The ruling, issued by the Superior Court of New Jersey Appellate Division, affirmed a decision by the New Jersey Department of Banking and Insurance to approve Horizon's tiered plans known as Omnia. The insurer debuted its Omnia plans last year and was immediately met with resistance from hospitals. They also claimed the state acted "arbitrarily, capriciously and unreasonably" in approving the Omnia network.
Still, a panel of three judges ruled that the state's decision to approve Omnia adhered to the "current statutes and regulations applicable to its review," and any changes to how tiered benefit networks operate should be addressed by the legislature.
An attorney for the hospitals that challenged the state's decision told the Asbury Park Press that they would "weigh their legal options in the coming days."
Horizon BCBSNJ CEO Bob Marino previously told FireceHealthPayer that Omnia was derived from market research that showed consumers were being "crushed" by healthcare costs, and that the insurer primarily used objective clinical quality metrics to select tier 1 providers.
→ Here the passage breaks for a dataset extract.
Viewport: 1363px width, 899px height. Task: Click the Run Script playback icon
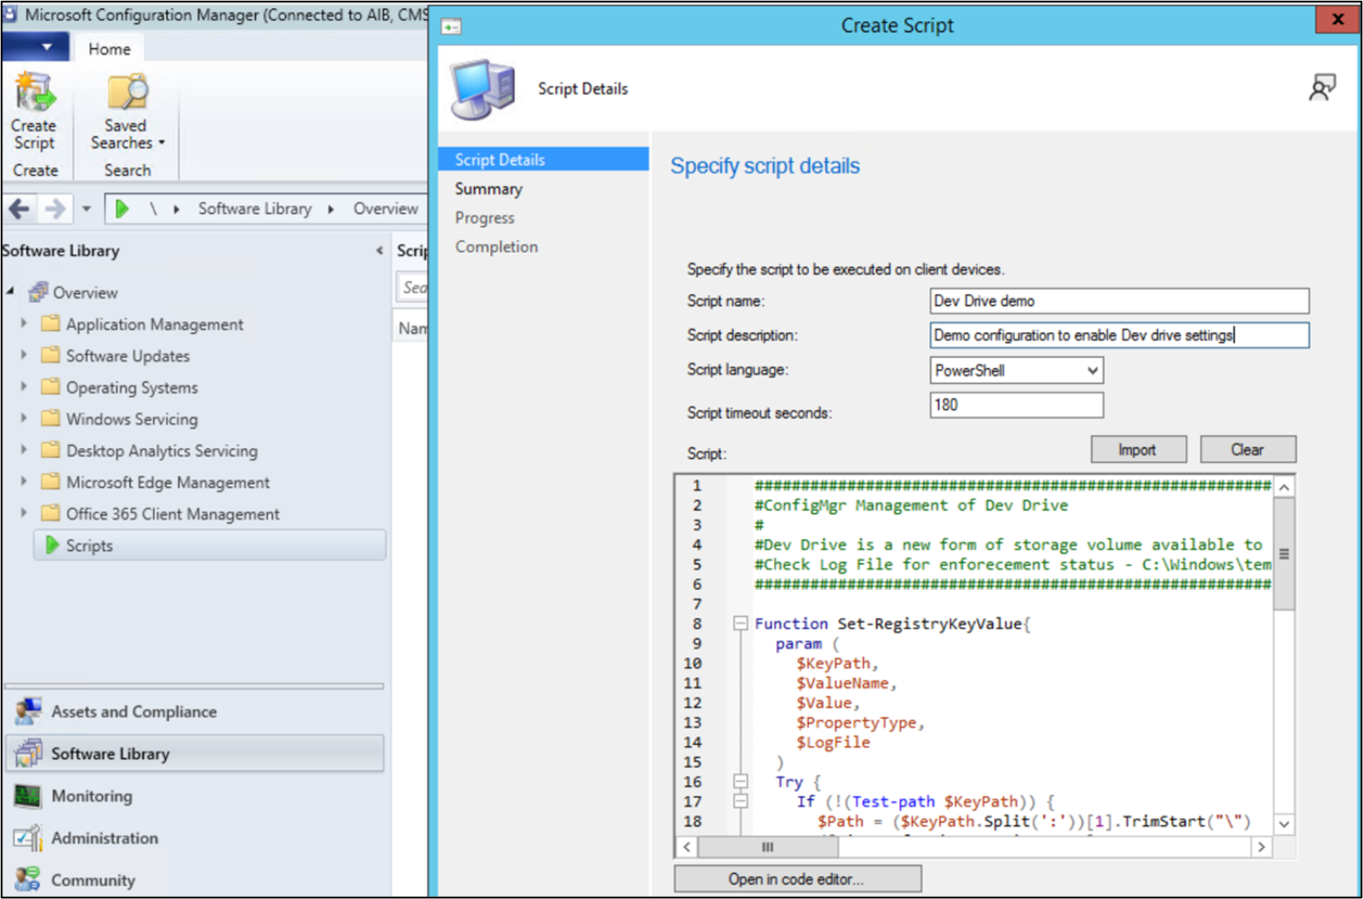119,208
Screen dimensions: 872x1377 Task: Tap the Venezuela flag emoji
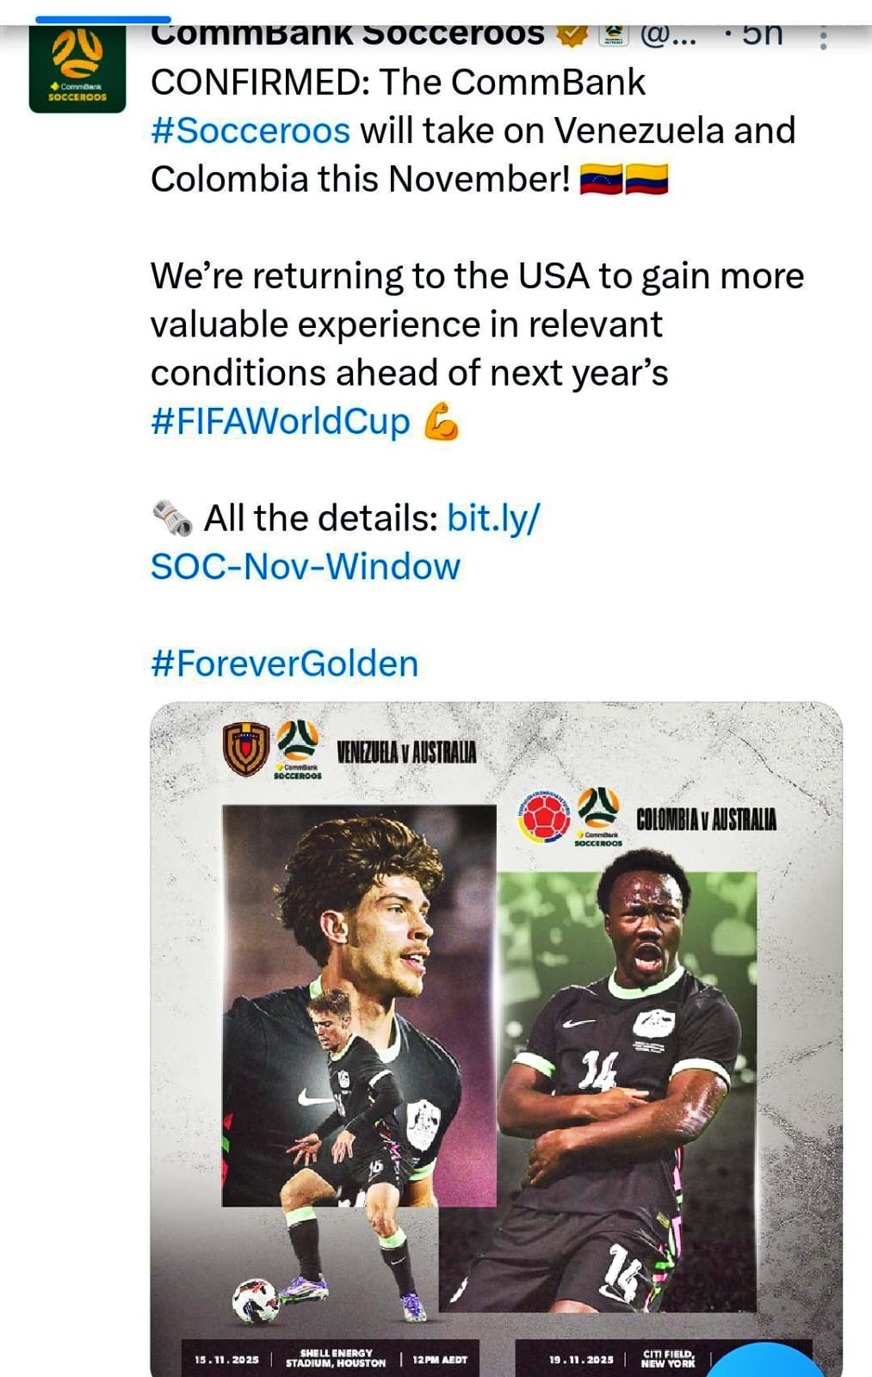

Documents obtained through the discovery process in another lawsuit against Horizon indicated that six hospitals were designated to tier 2 even though they met the quality standards for tier 1, according to the plaintiffs' lawyer. However, one of the hospitals involved in that lawsuit, Trinitas Regional Medical Center, told NJBIZ.com it was dropping out of the suit after announcing a new value-based partnership with Horizon that will target patients with congestive heart failure.